Take the entries that follow and write them out again, word for word.
━━━━━ Records shown
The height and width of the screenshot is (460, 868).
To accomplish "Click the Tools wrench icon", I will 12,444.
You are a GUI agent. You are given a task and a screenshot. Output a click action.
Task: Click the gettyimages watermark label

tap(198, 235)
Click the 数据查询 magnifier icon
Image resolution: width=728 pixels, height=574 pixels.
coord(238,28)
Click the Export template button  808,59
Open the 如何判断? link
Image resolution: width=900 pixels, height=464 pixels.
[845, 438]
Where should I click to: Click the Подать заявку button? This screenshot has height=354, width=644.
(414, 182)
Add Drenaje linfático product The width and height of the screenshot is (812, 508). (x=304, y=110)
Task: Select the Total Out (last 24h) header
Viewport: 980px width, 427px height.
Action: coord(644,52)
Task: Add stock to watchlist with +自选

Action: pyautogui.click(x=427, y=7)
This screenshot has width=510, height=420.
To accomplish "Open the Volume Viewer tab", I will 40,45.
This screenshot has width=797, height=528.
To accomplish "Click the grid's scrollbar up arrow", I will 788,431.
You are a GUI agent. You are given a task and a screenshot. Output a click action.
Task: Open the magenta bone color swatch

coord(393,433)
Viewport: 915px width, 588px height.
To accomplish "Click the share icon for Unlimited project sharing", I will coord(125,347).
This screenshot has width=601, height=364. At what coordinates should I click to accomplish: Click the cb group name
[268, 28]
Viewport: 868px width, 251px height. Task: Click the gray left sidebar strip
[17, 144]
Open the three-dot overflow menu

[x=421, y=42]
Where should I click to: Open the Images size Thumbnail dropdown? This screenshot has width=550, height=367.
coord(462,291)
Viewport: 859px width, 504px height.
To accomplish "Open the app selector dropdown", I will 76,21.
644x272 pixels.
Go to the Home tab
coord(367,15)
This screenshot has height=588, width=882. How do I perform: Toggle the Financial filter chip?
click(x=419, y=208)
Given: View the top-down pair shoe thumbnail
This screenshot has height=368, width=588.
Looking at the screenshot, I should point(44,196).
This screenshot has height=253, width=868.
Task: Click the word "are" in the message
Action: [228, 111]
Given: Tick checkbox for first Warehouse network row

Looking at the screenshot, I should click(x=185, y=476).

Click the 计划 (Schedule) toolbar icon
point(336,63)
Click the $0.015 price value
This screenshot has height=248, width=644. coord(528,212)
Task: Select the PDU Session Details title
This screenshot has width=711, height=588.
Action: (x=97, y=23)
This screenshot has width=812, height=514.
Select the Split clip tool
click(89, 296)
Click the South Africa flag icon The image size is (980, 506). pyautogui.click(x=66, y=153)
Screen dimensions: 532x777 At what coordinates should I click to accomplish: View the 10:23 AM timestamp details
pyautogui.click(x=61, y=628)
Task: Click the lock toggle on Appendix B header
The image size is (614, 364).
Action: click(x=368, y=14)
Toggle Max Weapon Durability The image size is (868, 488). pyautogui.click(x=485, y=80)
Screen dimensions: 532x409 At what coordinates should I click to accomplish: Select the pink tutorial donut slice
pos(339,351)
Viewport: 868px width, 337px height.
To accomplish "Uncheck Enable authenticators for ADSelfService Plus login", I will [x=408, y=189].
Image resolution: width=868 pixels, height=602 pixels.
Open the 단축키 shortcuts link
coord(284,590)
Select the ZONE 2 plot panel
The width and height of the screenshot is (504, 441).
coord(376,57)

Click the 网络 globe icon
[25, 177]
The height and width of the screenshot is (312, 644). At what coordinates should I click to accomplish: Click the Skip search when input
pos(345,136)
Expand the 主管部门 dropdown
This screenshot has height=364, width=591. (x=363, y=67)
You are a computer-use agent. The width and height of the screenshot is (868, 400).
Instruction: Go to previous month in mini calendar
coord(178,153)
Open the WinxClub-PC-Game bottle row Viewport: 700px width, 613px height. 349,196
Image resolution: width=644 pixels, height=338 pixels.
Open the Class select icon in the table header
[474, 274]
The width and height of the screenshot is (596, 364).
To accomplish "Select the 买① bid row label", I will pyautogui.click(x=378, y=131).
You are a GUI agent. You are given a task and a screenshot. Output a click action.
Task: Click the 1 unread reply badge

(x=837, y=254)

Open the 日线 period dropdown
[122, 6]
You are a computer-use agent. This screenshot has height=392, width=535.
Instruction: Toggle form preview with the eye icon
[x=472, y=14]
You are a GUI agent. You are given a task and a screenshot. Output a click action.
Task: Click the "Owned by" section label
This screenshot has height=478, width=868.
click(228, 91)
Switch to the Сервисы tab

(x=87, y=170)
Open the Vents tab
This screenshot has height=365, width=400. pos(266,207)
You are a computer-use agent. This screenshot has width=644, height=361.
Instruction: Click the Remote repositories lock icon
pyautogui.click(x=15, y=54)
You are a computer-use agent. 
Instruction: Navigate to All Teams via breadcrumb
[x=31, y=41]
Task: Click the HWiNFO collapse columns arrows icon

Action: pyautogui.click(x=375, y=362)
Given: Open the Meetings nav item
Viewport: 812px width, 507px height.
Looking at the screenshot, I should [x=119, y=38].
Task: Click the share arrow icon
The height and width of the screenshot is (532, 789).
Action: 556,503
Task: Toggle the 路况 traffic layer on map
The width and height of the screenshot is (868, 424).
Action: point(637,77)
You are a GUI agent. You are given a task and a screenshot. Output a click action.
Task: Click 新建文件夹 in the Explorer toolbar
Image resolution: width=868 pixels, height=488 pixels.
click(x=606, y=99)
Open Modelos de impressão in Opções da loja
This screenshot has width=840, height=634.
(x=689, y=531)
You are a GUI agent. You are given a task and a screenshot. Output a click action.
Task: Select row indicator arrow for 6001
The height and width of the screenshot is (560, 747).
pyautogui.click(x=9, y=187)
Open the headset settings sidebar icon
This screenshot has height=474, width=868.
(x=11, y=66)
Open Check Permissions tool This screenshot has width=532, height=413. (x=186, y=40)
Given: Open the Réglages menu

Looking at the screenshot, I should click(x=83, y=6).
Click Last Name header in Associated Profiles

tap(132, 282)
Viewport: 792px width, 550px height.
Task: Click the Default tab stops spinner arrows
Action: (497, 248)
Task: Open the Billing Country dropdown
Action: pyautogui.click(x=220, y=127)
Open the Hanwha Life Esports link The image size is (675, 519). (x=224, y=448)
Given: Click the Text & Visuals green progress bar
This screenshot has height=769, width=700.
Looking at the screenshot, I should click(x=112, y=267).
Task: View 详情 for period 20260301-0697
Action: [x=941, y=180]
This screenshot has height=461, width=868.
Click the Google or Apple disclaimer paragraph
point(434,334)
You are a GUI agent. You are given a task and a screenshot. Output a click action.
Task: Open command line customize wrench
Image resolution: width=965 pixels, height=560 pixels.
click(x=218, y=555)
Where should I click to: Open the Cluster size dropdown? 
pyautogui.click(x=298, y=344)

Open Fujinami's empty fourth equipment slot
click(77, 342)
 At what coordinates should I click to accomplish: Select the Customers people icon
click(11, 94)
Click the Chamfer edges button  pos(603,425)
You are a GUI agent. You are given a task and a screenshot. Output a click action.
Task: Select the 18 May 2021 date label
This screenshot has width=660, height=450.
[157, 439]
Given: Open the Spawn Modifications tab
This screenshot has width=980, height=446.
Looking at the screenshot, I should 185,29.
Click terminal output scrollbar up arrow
━━━━━━━━━━
Completed task:
The height and width of the screenshot is (460, 868).
To accomplish "Click the Tools wrench icon", I will 12,444.
You are a GUI agent. You are given a task and a screenshot. Output a click action.
Task: Click the gettyimages watermark label

tap(198, 235)
Click the 数据查询 magnifier icon
Image resolution: width=728 pixels, height=574 pixels.
coord(238,28)
Click the Export template button  808,59
Open the 如何判断? link
Image resolution: width=900 pixels, height=464 pixels.
[845, 438]
Where should I click to: Click the Подать заявку button? This screenshot has height=354, width=644.
(414, 182)
Add Drenaje linfático product The width and height of the screenshot is (812, 508). (x=304, y=110)
Task: Select the Total Out (last 24h) header
Viewport: 980px width, 427px height.
Action: coord(644,52)
Task: Add stock to watchlist with +自选

Action: pyautogui.click(x=427, y=7)
This screenshot has width=510, height=420.
To accomplish "Open the Volume Viewer tab", I will 40,45.
This screenshot has width=797, height=528.
To accomplish "Click the grid's scrollbar up arrow", I will 788,431.
You are a GUI agent. You are given a task and a screenshot. Output a click action.
Task: Open the magenta bone color swatch

coord(393,433)
Viewport: 915px width, 588px height.
To accomplish "Click the share icon for Unlimited project sharing", I will coord(125,347).
This screenshot has width=601, height=364. At what coordinates should I click to accomplish: Click the cb group name
[268, 28]
Viewport: 868px width, 251px height. Task: Click the gray left sidebar strip
[17, 144]
Open the three-dot overflow menu

[x=421, y=42]
Where should I click to: Open the Images size Thumbnail dropdown? This screenshot has width=550, height=367.
coord(462,291)
Viewport: 859px width, 504px height.
To accomplish "Open the app selector dropdown", I will 76,21.
644x272 pixels.
Go to the Home tab
coord(367,15)
This screenshot has height=588, width=882. How do I perform: Toggle the Financial filter chip?
click(x=419, y=208)
Given: View the top-down pair shoe thumbnail
This screenshot has height=368, width=588.
Looking at the screenshot, I should point(44,196).
This screenshot has height=253, width=868.
Task: Click the word "are" in the message
Action: [228, 111]
Given: Tick checkbox for first Warehouse network row

Looking at the screenshot, I should click(x=185, y=476).

Click the 计划 (Schedule) toolbar icon
point(336,63)
Click the $0.015 price value
This screenshot has height=248, width=644. coord(528,212)
Task: Select the PDU Session Details title
This screenshot has width=711, height=588.
Action: (x=97, y=23)
This screenshot has width=812, height=514.
Select the Split clip tool
click(89, 296)
Click the South Africa flag icon The image size is (980, 506). pyautogui.click(x=66, y=153)
Screen dimensions: 532x777 At what coordinates should I click to accomplish: View the 10:23 AM timestamp details
pyautogui.click(x=61, y=628)
Task: Click the lock toggle on Appendix B header
The image size is (614, 364).
Action: click(x=368, y=14)
Toggle Max Weapon Durability The image size is (868, 488). pyautogui.click(x=485, y=80)
Screen dimensions: 532x409 At what coordinates should I click to accomplish: Select the pink tutorial donut slice
pos(339,351)
Viewport: 868px width, 337px height.
To accomplish "Uncheck Enable authenticators for ADSelfService Plus login", I will [x=408, y=189].
Image resolution: width=868 pixels, height=602 pixels.
Open the 단축키 shortcuts link
coord(284,590)
Select the ZONE 2 plot panel
The width and height of the screenshot is (504, 441).
coord(376,57)

Click the 网络 globe icon
[25, 177]
The height and width of the screenshot is (312, 644). At what coordinates should I click to accomplish: Click the Skip search when input
pos(345,136)
Expand the 主管部门 dropdown
This screenshot has height=364, width=591. (x=363, y=67)
You are a computer-use agent. The width and height of the screenshot is (868, 400).
Instruction: Go to previous month in mini calendar
coord(178,153)
Open the WinxClub-PC-Game bottle row Viewport: 700px width, 613px height. 349,196
Image resolution: width=644 pixels, height=338 pixels.
Open the Class select icon in the table header
[474, 274]
The width and height of the screenshot is (596, 364).
To accomplish "Select the 买① bid row label", I will pyautogui.click(x=378, y=131).
You are a GUI agent. You are given a task and a screenshot. Output a click action.
Task: Click the 1 unread reply badge

(x=837, y=254)

Open the 日线 period dropdown
[122, 6]
You are a computer-use agent. This screenshot has height=392, width=535.
Instruction: Toggle form preview with the eye icon
[x=472, y=14]
You are a GUI agent. You are given a task and a screenshot. Output a click action.
Task: Click the "Owned by" section label
This screenshot has height=478, width=868.
click(228, 91)
Switch to the Сервисы tab

(x=87, y=170)
Open the Vents tab
This screenshot has height=365, width=400. pos(266,207)
You are a computer-use agent. This screenshot has width=644, height=361.
Instruction: Click the Remote repositories lock icon
pyautogui.click(x=15, y=54)
You are a computer-use agent. 
Instruction: Navigate to All Teams via breadcrumb
[x=31, y=41]
Task: Click the HWiNFO collapse columns arrows icon

Action: pyautogui.click(x=375, y=362)
Given: Open the Meetings nav item
Viewport: 812px width, 507px height.
Looking at the screenshot, I should [x=119, y=38].
Task: Click the share arrow icon
The height and width of the screenshot is (532, 789).
Action: 556,503
Task: Toggle the 路况 traffic layer on map
The width and height of the screenshot is (868, 424).
Action: point(637,77)
You are a GUI agent. You are given a task and a screenshot. Output a click action.
Task: Click 新建文件夹 in the Explorer toolbar
Image resolution: width=868 pixels, height=488 pixels.
click(x=606, y=99)
Open Modelos de impressão in Opções da loja
This screenshot has width=840, height=634.
(x=689, y=531)
You are a GUI agent. You are given a task and a screenshot. Output a click action.
Task: Select row indicator arrow for 6001
The height and width of the screenshot is (560, 747).
pyautogui.click(x=9, y=187)
Open the headset settings sidebar icon
This screenshot has height=474, width=868.
(x=11, y=66)
Open Check Permissions tool This screenshot has width=532, height=413. (x=186, y=40)
Given: Open the Réglages menu

Looking at the screenshot, I should click(x=83, y=6).
Click Last Name header in Associated Profiles

tap(132, 282)
Viewport: 792px width, 550px height.
Task: Click the Default tab stops spinner arrows
Action: (497, 248)
Task: Open the Billing Country dropdown
Action: pyautogui.click(x=220, y=127)
Open the Hanwha Life Esports link The image size is (675, 519). (x=224, y=448)
Given: Click the Text & Visuals green progress bar
This screenshot has height=769, width=700.
Looking at the screenshot, I should click(x=112, y=267).
Task: View 详情 for period 20260301-0697
Action: [x=941, y=180]
This screenshot has height=461, width=868.
Click the Google or Apple disclaimer paragraph
point(434,334)
You are a GUI agent. You are given a task and a screenshot. Output a click action.
Task: Open command line customize wrench
Image resolution: width=965 pixels, height=560 pixels.
click(x=218, y=555)
Where should I click to: Open the Cluster size dropdown? 
pyautogui.click(x=298, y=344)

Open Fujinami's empty fourth equipment slot
click(77, 342)
 At what coordinates should I click to accomplish: Select the Customers people icon
click(11, 94)
Click the Chamfer edges button  pos(603,425)
You are a GUI agent. You are given a task and a screenshot. Output a click action.
Task: Select the 18 May 2021 date label
This screenshot has width=660, height=450.
[157, 439]
Given: Open the Spawn Modifications tab
This screenshot has width=980, height=446.
Looking at the screenshot, I should 185,29.
Click terminal output scrollbar up arrow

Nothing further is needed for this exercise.